The band that Melvins most resemble is, of course, Sparks. Admittedly Buzz Osbourne and Dale Crover aren’t brothers and haven’t scored a clutch of epochally strange top 40 hits here and there over the past three decades, but consider this: Like Sparks, Melvins are a duo with a shifting crew of additional bandmates and a boatload of famous fans who both worshipped at their feet and saw them as a source of inspiration. But above all else is the shared bloody-minded persistence in pursuing their own muse wherever it led, and the belief in being where and want to be right now instead of staying comfortable in the past. Like Ron and Russell Mael, Osbourne and Crover have created a series of albums that are immediately recognizable and still different from each other each time.

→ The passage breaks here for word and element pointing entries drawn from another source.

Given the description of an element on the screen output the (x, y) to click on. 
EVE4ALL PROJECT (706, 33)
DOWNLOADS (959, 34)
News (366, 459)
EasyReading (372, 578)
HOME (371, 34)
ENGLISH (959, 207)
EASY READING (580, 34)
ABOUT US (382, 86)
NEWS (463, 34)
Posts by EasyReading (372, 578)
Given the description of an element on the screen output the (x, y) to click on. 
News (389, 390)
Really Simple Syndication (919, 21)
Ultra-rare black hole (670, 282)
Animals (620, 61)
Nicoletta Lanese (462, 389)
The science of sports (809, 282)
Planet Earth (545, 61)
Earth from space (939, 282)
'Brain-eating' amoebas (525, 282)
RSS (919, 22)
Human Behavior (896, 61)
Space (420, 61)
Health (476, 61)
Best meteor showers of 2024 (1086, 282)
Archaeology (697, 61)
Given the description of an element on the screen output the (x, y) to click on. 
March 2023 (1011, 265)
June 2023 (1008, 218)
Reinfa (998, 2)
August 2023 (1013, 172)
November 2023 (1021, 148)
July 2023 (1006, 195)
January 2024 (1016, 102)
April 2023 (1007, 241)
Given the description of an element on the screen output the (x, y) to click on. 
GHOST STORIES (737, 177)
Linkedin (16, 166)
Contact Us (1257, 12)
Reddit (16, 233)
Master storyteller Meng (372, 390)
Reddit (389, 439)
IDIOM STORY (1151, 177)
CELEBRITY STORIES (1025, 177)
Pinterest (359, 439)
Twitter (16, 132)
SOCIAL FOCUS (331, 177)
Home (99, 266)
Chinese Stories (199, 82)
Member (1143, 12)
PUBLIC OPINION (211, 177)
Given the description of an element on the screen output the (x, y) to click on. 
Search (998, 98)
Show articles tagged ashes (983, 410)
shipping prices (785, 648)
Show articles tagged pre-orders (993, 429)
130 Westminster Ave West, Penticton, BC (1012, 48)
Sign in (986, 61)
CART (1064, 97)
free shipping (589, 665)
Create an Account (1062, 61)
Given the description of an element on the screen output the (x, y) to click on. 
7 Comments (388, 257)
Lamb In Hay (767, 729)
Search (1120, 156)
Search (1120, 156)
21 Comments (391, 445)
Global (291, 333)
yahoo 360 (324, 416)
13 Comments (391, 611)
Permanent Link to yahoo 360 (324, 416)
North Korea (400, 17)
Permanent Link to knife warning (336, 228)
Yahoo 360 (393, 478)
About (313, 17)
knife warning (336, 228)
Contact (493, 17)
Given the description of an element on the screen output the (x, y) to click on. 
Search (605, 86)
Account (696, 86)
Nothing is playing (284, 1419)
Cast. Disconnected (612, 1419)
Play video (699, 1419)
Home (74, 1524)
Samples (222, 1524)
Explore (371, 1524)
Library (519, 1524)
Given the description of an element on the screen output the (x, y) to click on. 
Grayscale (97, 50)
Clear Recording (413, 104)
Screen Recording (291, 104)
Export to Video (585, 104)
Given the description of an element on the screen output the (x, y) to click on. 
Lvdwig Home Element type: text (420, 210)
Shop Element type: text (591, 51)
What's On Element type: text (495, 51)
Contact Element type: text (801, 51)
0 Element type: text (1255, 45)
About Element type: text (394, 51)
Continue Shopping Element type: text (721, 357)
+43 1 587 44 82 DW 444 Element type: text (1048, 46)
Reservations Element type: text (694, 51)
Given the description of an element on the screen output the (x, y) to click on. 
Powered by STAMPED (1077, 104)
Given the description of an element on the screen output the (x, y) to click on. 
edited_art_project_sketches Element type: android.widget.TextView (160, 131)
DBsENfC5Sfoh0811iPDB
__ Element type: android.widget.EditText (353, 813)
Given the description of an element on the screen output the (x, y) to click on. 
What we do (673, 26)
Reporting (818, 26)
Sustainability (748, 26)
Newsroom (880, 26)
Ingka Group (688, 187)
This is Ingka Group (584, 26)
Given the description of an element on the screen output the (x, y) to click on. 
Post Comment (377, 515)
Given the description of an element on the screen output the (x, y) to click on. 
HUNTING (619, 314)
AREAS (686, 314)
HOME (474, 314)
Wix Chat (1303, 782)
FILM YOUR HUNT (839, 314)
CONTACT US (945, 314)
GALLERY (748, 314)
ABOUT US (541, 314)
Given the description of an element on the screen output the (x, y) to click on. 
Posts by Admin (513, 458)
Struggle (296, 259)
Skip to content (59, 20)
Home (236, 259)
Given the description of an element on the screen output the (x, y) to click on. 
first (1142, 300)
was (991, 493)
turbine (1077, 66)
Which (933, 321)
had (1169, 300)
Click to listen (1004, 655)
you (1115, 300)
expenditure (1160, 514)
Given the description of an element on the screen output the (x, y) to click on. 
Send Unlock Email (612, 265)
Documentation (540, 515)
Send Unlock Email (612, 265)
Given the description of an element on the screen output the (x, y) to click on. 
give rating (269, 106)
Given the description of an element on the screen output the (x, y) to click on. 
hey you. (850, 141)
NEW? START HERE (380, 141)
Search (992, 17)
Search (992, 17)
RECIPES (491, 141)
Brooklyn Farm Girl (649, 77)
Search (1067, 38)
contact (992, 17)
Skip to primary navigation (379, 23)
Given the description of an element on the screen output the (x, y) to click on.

Thus Nude With Boots, the second full album that the quartet incarnation (Big Business’ Coady Willis and Jared Warren now fully integrated after the recording and tour for (A) Senile Animal) has released. It is a Melvins album straight through, from the cover art to the brilliantly contemptuous song titles (’Suicide In Progress’, ’The Savage Hippy’) to that core sound, an alternately sprawling and concise blast.
Yet there are always twists and variations. It’s not just the harmonizing that Osbourne and Willis continue to show, the one ghosting the other like an even more aggrieved wail, or Warren and Crover’s in-the-zone drumwork. For a start there are the anthems of the title track and ’The Kicking Machine’, classic rock if it actually lived and breathed. Then there’s the dank instrumental grind and theatricality of ’Dies Iraea’, an overt Morricone tribute that concludes with a rising feedback screech that rivals fingernails on glass; or the way that where a lot of bands would record a bunch of identikit tracks, on Nude With Boots the levels change song by song, different instruments taking the lead, vocals turning into surreal growls, drums becoming a lumbering powerhouse of industrial concussions.
That the final song is called ’It Tastes Better Than the Truth’ is apt. Black humour, contempt, glee in the observation, all set to a queasy bottom-end from Willis, a locked loop against wails and distorted words. Why end on a happy note, or without a smile that drips acid?